L'automne dernier, mon amie D a perdu sa mère, qui souffrait depuis dix ans de souffrir de la maladie d'Alzheimer. Elle a déchiré de vieux albums de photos de famille car leurs pages semblaient pleines de visages d'inconnus et d'horloges brisées parce qu'elles semblaient trahir sa confiance. D et ses frères et sœurs avaient veillé à ce qu'elle passe ses dernières années dans un foyer sûr. Ils se relayaient pour lui rendre visite presque tous les jours. Ils se sont assis à côté d'elle à l'hôpital quand elle était malade, même bravant un combat de C. diff. Ils étaient là et ils étaient nombreux et (contrairement à moi) ils étaient sains et consciencieux et étaient bons.

Ils la voyaient presque tous les jours, oubliant leur nom, oubliant leur père décédé il y a quatorze ans, oubliant onze mille jours de soleil dans notre ville natale: sa cuisine aux feuilles vertes et ses figurines Hummel qui tapissaient les étagères presque suédoises du milieu du siècle. Les oliviers, la salle de spectacle dans la cour, les cours d'art qu'elle a pris parce qu'elle aspirait à être plus qu'une parfaite femme au foyer suburbain. Ces matins, elle nous a conduit à la plage nous conduisant tous dans la chanson. Ses insécurités, le Shake-and-Bake. Année après année pour le voyage en Italie, elle n'a jamais eu. Oublié .

D et moi avons perdu nos pères il y a des années. C'était mauvais, mais perdre nos mères n'était pas seulement triste mais bizarre. Des choses étranges se sont passées dans nos vies. Le matin de l'enterrement de maman, une radio dans sa chambre qui avait été cassée pendant des années a brusquement allumé de son propre chef et a joué "Hard Day's Night". Cette nuit-là, j'ai quitté un restaurant pour trouver, au centre de son bienvenue tapis, une pince à cheveux en métal comme ceux que maman a toujours portés. La maison de D a été cambriolée le lendemain de la mort de sa mère.
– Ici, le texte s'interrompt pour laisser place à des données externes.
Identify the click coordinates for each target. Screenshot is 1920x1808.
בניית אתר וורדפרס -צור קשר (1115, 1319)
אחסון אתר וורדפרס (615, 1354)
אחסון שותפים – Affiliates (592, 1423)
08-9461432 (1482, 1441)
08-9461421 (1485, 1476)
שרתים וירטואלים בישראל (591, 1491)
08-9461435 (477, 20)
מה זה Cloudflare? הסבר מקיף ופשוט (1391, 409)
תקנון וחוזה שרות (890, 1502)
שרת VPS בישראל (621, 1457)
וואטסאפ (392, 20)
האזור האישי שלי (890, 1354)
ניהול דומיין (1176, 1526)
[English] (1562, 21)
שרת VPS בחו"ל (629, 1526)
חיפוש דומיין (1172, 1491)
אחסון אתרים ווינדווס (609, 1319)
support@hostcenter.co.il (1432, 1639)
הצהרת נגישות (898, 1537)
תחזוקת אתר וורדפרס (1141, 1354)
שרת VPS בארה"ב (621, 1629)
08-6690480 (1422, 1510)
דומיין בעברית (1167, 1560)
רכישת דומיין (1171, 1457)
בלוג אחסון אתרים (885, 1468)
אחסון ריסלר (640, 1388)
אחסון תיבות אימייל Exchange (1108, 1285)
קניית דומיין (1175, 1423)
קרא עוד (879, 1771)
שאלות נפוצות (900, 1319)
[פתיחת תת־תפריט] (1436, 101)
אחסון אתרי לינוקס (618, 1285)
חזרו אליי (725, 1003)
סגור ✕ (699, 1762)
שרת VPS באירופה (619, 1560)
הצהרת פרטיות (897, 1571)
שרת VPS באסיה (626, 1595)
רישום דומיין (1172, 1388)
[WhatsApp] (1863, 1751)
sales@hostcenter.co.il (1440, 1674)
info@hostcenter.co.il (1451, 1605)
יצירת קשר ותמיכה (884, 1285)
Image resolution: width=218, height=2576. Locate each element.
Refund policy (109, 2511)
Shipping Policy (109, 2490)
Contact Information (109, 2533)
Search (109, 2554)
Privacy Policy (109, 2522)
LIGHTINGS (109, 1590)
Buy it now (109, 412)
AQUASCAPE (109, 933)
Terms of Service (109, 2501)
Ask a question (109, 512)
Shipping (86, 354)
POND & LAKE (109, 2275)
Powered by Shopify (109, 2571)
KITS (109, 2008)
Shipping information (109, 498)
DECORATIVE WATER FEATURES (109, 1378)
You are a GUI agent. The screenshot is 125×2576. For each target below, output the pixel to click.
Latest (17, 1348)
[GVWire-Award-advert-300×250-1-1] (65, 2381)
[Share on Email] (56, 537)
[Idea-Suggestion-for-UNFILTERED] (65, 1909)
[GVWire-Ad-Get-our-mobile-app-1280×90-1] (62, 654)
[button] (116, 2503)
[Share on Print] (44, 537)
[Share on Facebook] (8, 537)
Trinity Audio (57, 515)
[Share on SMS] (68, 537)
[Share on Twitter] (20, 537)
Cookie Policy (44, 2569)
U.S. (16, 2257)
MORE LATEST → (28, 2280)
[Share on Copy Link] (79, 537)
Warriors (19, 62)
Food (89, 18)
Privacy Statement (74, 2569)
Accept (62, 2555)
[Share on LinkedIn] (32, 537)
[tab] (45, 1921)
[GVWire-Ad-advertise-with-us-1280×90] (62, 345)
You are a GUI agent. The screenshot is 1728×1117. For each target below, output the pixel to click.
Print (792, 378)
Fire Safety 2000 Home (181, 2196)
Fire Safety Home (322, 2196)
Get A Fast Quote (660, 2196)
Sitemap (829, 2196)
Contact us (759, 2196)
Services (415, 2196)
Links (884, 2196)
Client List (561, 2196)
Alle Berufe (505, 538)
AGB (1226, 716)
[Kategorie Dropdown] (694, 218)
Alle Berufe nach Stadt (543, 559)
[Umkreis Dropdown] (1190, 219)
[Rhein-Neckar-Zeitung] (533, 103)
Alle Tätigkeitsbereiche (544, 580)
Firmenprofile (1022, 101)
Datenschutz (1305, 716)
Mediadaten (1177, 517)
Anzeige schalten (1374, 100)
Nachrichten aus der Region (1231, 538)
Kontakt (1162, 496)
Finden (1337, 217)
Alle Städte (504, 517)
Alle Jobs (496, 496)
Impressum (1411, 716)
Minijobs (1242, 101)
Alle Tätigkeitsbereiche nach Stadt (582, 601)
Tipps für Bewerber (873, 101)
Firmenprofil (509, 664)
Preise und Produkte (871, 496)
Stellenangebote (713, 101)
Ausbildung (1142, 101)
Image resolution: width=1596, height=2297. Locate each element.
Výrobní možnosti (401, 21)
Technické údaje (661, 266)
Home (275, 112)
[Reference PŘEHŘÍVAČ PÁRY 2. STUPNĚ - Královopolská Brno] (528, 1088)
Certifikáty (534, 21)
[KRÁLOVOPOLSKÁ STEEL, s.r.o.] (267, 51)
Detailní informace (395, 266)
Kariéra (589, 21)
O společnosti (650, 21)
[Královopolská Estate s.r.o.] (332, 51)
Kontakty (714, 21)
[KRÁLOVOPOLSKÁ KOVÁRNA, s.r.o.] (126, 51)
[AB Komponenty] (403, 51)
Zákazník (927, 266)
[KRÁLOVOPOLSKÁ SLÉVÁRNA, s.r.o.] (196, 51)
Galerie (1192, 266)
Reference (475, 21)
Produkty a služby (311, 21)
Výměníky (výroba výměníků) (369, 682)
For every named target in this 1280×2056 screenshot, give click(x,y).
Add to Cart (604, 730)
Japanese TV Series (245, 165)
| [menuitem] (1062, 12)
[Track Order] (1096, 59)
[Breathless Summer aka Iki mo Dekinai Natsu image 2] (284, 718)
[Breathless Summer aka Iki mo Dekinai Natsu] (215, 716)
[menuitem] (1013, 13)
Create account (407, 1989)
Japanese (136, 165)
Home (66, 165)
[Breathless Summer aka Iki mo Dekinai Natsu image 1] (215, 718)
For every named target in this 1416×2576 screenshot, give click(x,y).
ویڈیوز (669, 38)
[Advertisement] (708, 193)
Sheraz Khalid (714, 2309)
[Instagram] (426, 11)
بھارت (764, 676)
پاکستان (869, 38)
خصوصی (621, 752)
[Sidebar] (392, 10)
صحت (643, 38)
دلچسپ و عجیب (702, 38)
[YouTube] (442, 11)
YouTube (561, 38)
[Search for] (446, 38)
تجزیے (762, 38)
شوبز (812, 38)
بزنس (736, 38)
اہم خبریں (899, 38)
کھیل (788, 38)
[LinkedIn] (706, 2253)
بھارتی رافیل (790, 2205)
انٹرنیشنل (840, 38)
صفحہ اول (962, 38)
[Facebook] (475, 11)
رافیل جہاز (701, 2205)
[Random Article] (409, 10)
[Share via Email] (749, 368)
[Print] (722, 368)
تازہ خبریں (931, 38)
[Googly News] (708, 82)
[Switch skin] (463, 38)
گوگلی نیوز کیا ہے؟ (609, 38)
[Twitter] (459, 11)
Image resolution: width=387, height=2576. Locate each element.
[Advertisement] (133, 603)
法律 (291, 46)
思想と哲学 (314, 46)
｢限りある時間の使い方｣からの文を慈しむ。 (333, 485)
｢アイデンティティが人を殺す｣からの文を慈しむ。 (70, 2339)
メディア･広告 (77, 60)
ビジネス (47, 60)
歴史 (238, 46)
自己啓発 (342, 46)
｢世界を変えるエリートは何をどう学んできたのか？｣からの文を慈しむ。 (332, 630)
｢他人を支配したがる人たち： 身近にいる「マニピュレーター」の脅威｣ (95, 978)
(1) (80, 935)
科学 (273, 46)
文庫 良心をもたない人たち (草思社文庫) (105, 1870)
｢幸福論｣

Un oiseau a volé bec-premier dans sa fenêtre la semaine prochaine, tombant mort sur le pont.

Ayant tous les deux perdu nos pères, nous nous sommes imaginés "prêts" pour le décès de nos mères aussi. Mais non. Parce que lorsque vous perdez votre dernier parent, le second de deux, vous devenez seul d'une certaine façon qui change tout, bien qu'à l'œil nu, vous pouvez sembler la même chose. Je pense que nos parents le savent aussi, que partout où ils sont allés, ils nous ont laissés seuls.

D'autres personnes que j'ai connues ont vécu des événements étranges après avoir perdu leur deuxième parent. Les feux spontanés. Les téléphones sonnent au milieu de la nuit mais quand ils répondent, il n'y a personne. Je pense que l'univers se claque un peu quand notre dernier parent meurt. Peut-être que notre chagrin, notre amour, notre culpabilité et notre soulagement et autres émotions agissent comme des «fils vivants» qui attirent l'énergie chaotique, ou si nos parents décédés nous font savoir qu'ils savent que nous savons qu'ils ont quitté ce monde.

Peut-être que l'événement étrange – la barrette ou le cambriolage – est leur dernière "vague" alors qu'ils font la transition de ce monde à l'autre. Je pense qu'ils peuvent encore nous voir et nous parler du monde à venir, mais c'est presque comme s'ils tiraient la fin de la nappe quand ils partaient – claquent! Et tous les plats volent. Parce que le monde, notre monde, ne sera plus jamais le même, et nous le savons, et ils le savent, et même si le reste du monde ne reconnaît pas cette perte, d'une manière ou d'une autre il doit encore être reconnu. Peut-être que nous sommes juste plus espacés à ces moments-là, plus enclins aux accidents. Mais je pense que c'est plus que cela – quelque chose de surnaturel, quelque chose de cosmique qui finit par redevenir "normal" une fois que les vivants et les morts acceptent que "normal" est et sera toujours différent maintenant.